OUR SAY

Sudden catastrophe

The destruction and terror would later be recognised as the harbinger of the Shoah.

The windows of a Jewish business smashed on Kristallnacht, 1938.
The windows of a Jewish business smashed on Kristallnacht, 1938.

On November 9-10, we observe the 86th anniversary of the Night of Broken Glass in 1938 (euphemistically dubbed Kristallnacht by the Nazis), a state pogrom in Germany, Austria and the Sudetenland of Czechoslovakia. The destruction and terror would later be recognised as the harbinger of the Shoah.

As special visitor Dani Dayan of Yad Vashem will retell in Melbourne, the Night of Broken Glass saw 267 synagogues burned and looted, over 7000 businesses damaged or destroyed, and around 30,000 Jewish men taken to concentration camps.

It had only been a short route to Kristallnacht from the Evian Conference some months earlier, at which the West wanted no significant involvement in the intake of Jewish refugees from Germany.
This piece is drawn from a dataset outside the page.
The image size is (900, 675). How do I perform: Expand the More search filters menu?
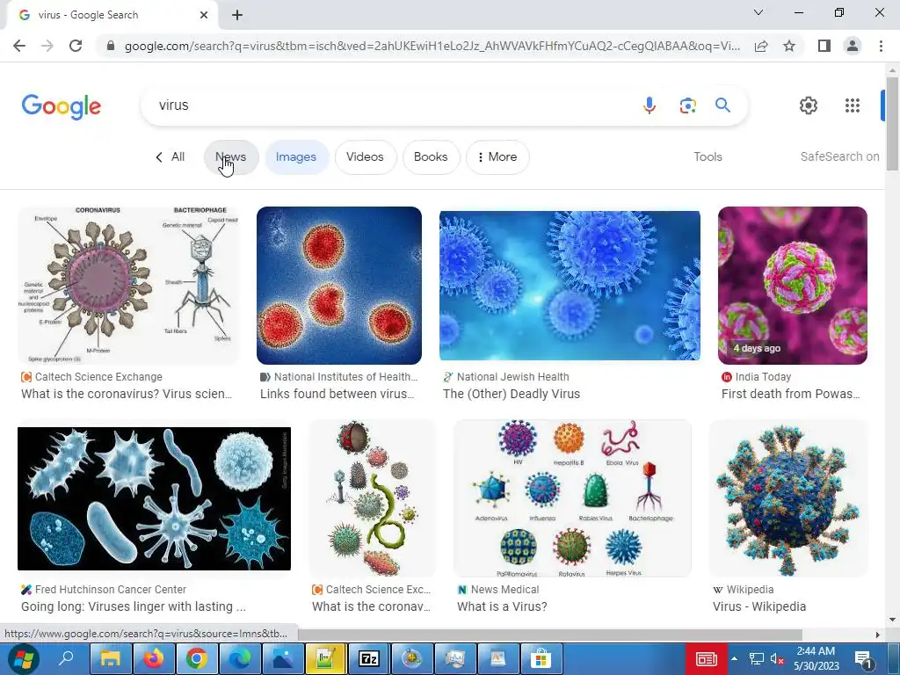click(497, 156)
Adolf Hitler recognised that the abandoned Jews of Germany – and later Europe – were his to destroy.

It was only a short leap from Kristallnacht to Wannsee, the demonic 1941 Nazi conference at which the eradication of European Jewry was blueprinted.
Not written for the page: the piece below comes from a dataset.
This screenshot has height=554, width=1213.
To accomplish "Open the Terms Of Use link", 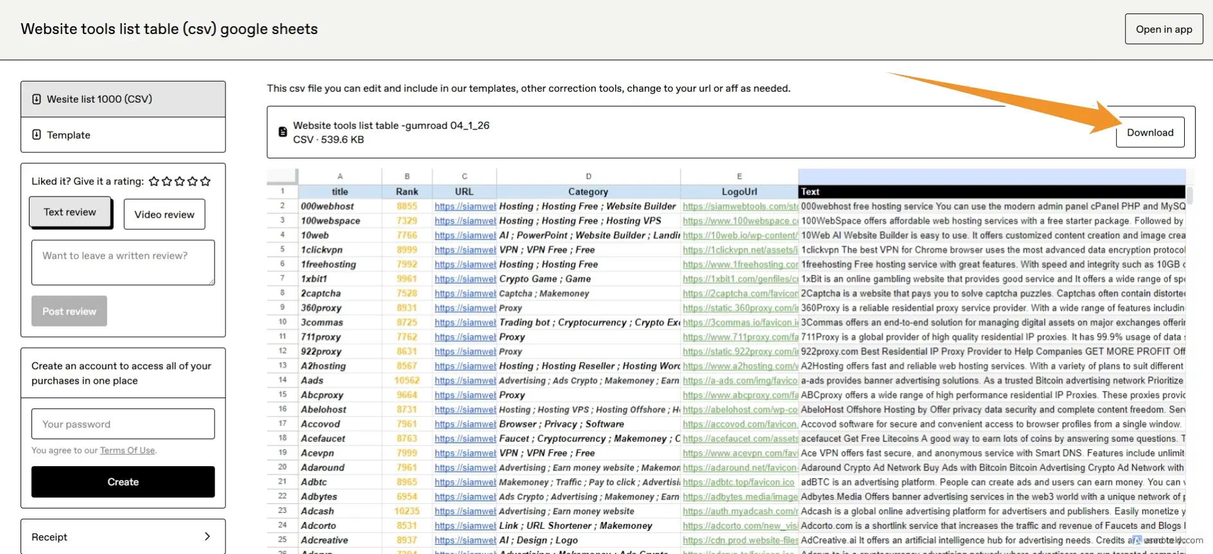I will tap(127, 451).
Again it was a short rail journey from the Warsaw Ghetto to the Treblinka death camp. Between 700,000 and 900,000 Jews perished in Treblinka’s gas chambers. Many of those transported were from the Warsaw Ghetto.

This month, Australia will become the first country outside Europe to host an exhibition of the Ringelblum Archive. In the Warsaw Ghetto, Emanuel Ringelblum, a Jewish historian, gathered a small group of volunteers in a clandestine project to document the depravity of their Nazi overlords. They collected everything from typewritten eyewitness reports, to Nazi public notices, even children’s drawings and sweet wrappers. They hid their collection in containers discovered after the war.

The Ringelblum Archive will be accessible at the Melbourne Holocaust Museum’s exhibition, Underground: The Hidden Archives of the Warsaw Ghetto.

It’s a thought for sleepless nights – but sometimes history lunges along the short route. There’s a pivot and we’re on seismic terrain. Who could have predicted Kristallnacht? Who could have conceived of the murder of six million Jews? And who could have imagined 13 months ago how an October morning would transform Israel and the Diaspora?